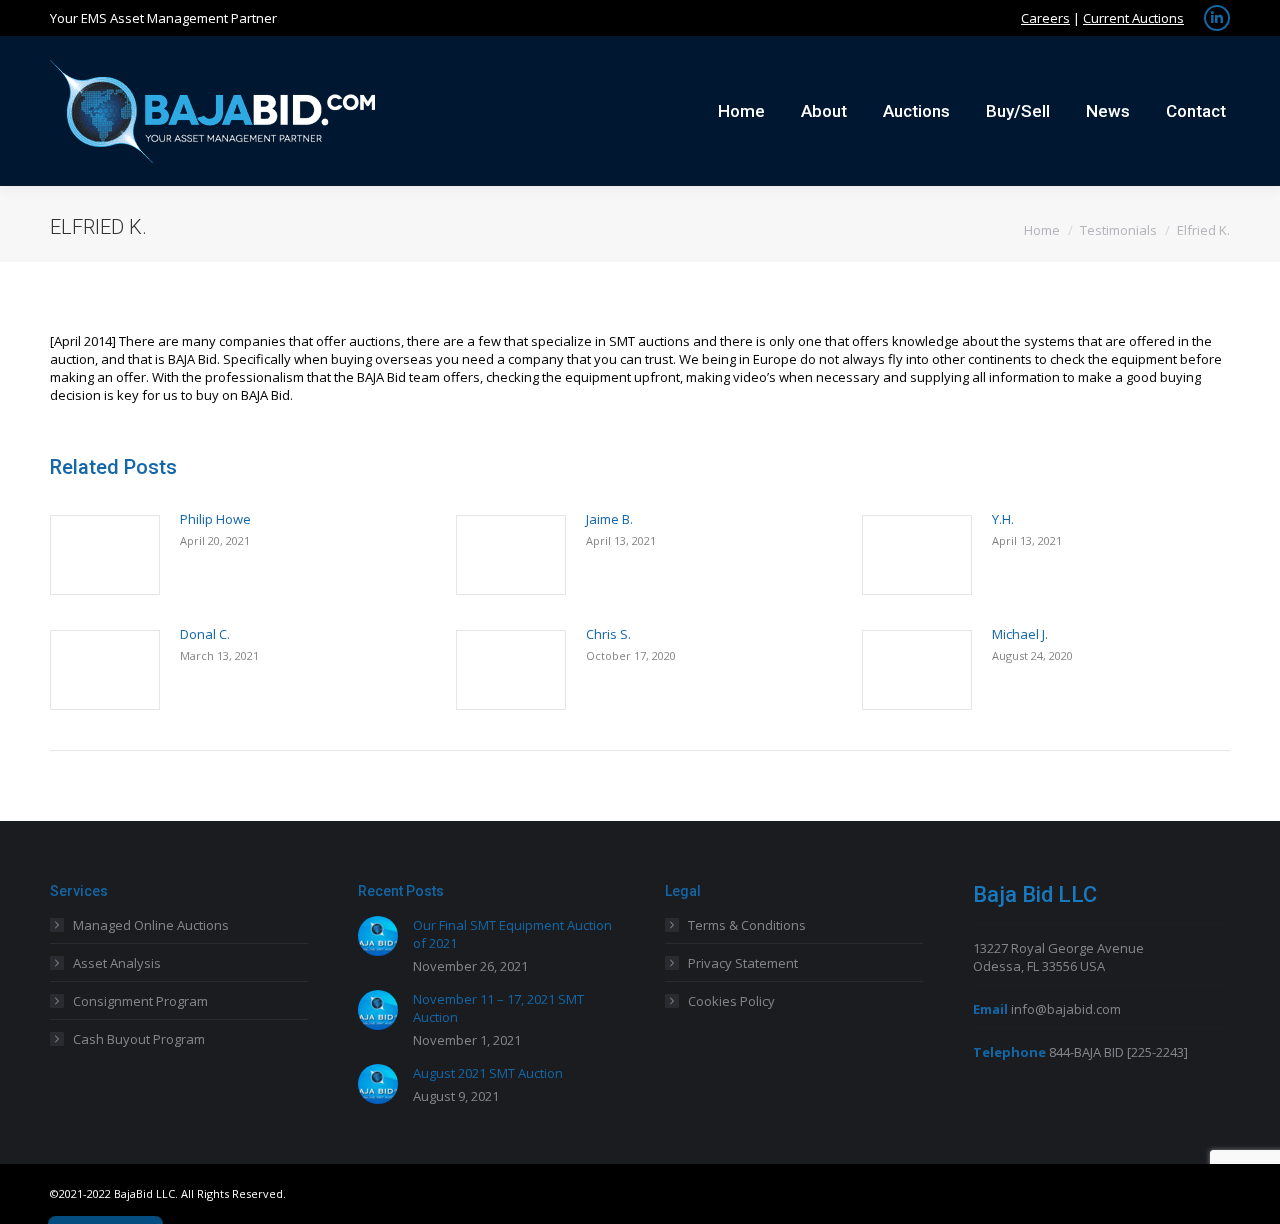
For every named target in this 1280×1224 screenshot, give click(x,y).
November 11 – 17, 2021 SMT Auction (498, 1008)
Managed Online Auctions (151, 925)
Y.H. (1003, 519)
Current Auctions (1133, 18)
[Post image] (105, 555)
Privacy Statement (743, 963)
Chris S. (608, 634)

Task brief: Copy each line above that contains the string "Auctions".

Task output:
Managed Online Auctions (151, 925)
Current Auctions (1133, 18)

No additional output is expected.